We may think we know what we mean by the Earth's 'tectonic plates', but there is more to a tectonic plate than just 'crust'. A clue to this may be found in the other name for 'tectonic plate', which is 'lithospheric plate'.

It is not just the chemistry of rocks that may change with depth - their mechanical properties also change, according to pressure and temperature. Both factors affect rock's mechanical strength, whatever its chemical composition.

Lithospheric plates (continental and oceanic) above the asthenosphere 
Lithospheric plates (continental and oceanic) above the asthenosphere.

Image courtesy of Pete Loader.

As temperatures rise with depth, rocks reach temperatures that would cause them to melt if they were at the surface. The rocks remain solid at depth despite their temperature because of the extreme pressures acting upon them. However, they do become plastic. Subjected to immense forces, and with vast amounts of time, such rocks will flow.

Some substances display this property of solid creep even at the surface. Think, for example, of chocolate, which in a warm room may flow and deform without melting. Substances like plasticine (potty putty) will also flow under gravity, especially when warm. Pitch, used for roads, can be brittle when struck with a hammer, but still flow very slowly, just as ice does when a glacier moves downhill.

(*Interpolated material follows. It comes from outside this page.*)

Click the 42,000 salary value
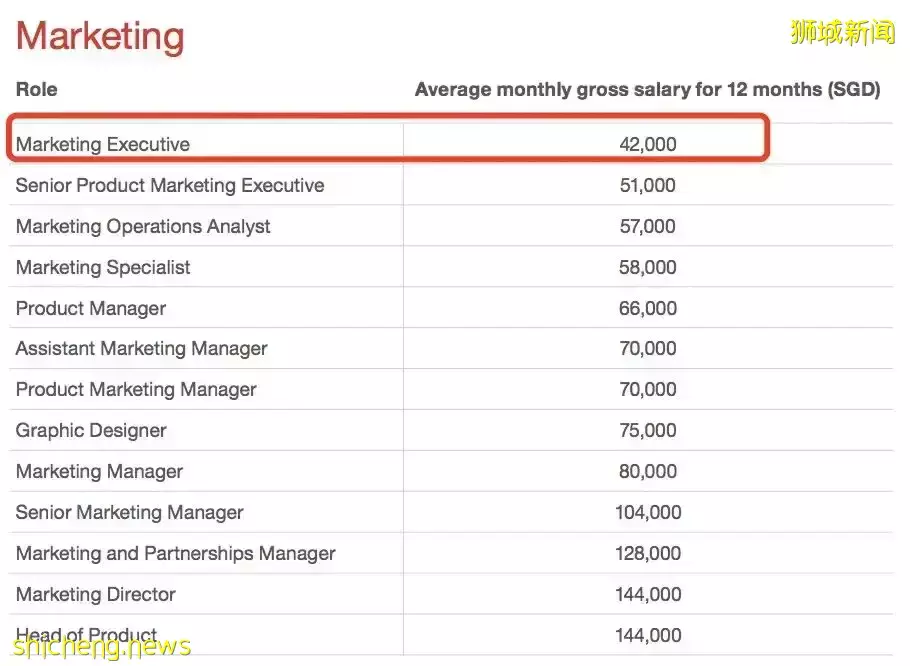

The temperature gradient of the Earth means that, at a certain depth in the upper mantle, peridotite will behave like this too. This occurs when peridotite reaches 1300oC and gives rise to a layer called the asthenosphere, where the rock is weaker than both overlying and underlying mantle.

The rocks above the asthenosphere, being the uppermost mantle plus the overlying crust (either continental or oceanic) behave mechanically as one, and comprise what geologists call the 'lithosphere'. The lithosphere moves as one over the weaker, plastic asthenosphere.

So, to a geologist the outermost shell of the Earth is the lithosphere, which is partly made of crust and partly upper mantle (as defined by its composition), but which mechanically moves as a single unit.